[EXERCISE REQUIREMENTS]: Once the line with "At what coordinates should I click to accomplish: Uncheck" is found in the data, output it and each following line exactly, up to and including the line with "Given: Click the 'Highlighted'", and nothing before or after.

[Extracted records]
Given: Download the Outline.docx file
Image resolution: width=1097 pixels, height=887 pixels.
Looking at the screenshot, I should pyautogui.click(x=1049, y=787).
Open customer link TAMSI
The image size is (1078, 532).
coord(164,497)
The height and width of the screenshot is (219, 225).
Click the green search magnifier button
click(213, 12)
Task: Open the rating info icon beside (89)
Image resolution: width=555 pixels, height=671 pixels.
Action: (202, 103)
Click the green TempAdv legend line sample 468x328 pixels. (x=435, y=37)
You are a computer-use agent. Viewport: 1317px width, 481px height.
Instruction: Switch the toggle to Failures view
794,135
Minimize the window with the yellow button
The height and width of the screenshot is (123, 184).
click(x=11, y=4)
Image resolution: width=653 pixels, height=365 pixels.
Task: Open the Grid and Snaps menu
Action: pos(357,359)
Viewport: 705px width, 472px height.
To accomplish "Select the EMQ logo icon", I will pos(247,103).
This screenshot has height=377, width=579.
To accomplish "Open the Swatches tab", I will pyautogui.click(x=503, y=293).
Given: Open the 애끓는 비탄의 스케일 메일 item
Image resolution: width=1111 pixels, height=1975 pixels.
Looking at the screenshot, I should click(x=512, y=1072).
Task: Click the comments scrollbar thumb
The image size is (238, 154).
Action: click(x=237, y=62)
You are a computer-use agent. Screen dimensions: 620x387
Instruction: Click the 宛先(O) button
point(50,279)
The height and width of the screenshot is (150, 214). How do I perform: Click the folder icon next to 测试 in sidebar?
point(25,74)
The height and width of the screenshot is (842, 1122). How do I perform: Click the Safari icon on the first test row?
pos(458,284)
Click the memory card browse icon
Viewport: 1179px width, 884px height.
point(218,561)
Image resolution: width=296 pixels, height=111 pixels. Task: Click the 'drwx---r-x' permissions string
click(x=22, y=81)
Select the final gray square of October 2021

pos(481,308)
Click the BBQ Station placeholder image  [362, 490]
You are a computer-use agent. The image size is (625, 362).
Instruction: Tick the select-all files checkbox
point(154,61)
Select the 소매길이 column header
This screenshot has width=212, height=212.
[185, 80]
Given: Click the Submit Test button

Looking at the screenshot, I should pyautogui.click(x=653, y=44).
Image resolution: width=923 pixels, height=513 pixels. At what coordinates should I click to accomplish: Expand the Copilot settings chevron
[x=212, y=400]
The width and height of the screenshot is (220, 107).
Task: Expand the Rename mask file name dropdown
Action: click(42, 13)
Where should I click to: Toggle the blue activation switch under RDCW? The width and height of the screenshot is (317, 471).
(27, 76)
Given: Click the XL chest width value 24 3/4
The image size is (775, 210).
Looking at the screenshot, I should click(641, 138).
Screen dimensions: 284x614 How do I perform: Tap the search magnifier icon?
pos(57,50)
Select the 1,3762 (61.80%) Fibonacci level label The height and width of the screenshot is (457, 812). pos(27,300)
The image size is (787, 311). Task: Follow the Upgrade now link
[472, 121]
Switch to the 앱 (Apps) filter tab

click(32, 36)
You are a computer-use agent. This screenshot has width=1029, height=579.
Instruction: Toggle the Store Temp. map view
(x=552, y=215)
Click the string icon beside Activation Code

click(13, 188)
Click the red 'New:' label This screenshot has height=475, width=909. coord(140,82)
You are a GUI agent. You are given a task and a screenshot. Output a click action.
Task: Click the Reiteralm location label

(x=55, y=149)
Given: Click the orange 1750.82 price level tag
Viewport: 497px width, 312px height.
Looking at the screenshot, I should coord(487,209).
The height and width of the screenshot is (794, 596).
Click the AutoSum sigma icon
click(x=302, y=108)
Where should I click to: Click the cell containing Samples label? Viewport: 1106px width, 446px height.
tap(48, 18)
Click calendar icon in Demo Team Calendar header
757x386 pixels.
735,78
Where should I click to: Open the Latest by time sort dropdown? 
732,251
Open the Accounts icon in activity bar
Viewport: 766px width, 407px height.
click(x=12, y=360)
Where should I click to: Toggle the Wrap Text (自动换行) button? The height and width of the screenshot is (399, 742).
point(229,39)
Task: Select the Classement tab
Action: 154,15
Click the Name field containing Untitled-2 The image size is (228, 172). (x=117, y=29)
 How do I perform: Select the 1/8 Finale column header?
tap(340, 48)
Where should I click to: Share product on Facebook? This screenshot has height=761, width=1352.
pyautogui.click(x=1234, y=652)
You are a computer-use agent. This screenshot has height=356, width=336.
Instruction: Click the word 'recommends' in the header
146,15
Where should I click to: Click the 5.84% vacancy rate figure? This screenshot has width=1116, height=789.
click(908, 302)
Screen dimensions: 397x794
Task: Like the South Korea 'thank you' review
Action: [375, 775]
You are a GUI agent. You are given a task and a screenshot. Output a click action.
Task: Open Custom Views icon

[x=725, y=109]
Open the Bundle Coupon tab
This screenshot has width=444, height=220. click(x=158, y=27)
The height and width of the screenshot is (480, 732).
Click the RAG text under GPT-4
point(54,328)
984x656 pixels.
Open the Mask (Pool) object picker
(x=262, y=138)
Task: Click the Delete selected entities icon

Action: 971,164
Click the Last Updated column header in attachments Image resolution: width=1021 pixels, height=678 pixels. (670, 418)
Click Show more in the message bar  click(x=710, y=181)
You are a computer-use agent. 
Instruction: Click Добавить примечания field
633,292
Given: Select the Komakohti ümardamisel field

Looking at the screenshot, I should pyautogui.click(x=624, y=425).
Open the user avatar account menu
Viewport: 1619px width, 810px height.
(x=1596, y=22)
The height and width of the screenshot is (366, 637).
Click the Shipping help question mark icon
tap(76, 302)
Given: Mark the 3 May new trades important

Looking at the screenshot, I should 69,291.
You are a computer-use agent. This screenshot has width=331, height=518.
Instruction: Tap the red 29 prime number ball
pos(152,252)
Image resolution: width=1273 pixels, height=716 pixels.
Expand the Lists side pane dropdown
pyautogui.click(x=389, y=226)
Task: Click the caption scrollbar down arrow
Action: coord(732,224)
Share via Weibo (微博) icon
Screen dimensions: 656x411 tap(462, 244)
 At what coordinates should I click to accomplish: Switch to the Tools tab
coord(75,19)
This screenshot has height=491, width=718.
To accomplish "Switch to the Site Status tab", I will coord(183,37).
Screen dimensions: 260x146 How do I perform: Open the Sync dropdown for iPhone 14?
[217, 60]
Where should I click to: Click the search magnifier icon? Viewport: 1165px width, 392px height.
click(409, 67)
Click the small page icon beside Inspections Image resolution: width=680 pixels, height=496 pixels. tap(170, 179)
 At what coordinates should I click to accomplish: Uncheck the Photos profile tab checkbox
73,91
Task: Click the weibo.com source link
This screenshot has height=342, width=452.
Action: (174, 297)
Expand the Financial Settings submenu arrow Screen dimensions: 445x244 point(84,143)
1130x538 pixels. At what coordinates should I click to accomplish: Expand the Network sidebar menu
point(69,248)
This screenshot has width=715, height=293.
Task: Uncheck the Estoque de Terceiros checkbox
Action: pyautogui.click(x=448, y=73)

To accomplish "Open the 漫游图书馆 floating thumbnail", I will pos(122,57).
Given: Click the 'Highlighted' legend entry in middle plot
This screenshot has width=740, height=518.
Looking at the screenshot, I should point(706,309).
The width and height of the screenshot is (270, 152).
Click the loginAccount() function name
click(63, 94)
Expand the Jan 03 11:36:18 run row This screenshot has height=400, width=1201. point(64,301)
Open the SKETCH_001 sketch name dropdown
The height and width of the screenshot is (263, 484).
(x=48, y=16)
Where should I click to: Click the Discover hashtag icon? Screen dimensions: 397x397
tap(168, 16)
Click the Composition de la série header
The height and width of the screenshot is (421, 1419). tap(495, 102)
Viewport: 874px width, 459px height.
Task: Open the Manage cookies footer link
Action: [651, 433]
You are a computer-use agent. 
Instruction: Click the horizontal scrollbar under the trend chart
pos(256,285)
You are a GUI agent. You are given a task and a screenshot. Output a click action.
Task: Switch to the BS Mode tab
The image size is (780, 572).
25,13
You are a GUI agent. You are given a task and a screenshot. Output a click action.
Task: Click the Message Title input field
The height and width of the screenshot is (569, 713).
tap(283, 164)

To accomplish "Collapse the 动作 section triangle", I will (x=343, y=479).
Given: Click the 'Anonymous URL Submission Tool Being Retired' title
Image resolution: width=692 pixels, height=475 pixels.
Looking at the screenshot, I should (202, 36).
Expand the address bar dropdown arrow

[THE ANSWER]:
 At what coordinates should I click to accomplish: Uncheck the Photos profile tab checkbox
73,91
Task: Click the weibo.com source link
This screenshot has height=342, width=452.
Action: (174, 297)
Expand the Financial Settings submenu arrow Screen dimensions: 445x244 point(84,143)
1130x538 pixels. At what coordinates should I click to accomplish: Expand the Network sidebar menu
point(69,248)
This screenshot has width=715, height=293.
Task: Uncheck the Estoque de Terceiros checkbox
Action: pyautogui.click(x=448, y=73)

To accomplish "Open the 漫游图书馆 floating thumbnail", I will pos(122,57).
Given: Click the 'Highlighted' legend entry in middle plot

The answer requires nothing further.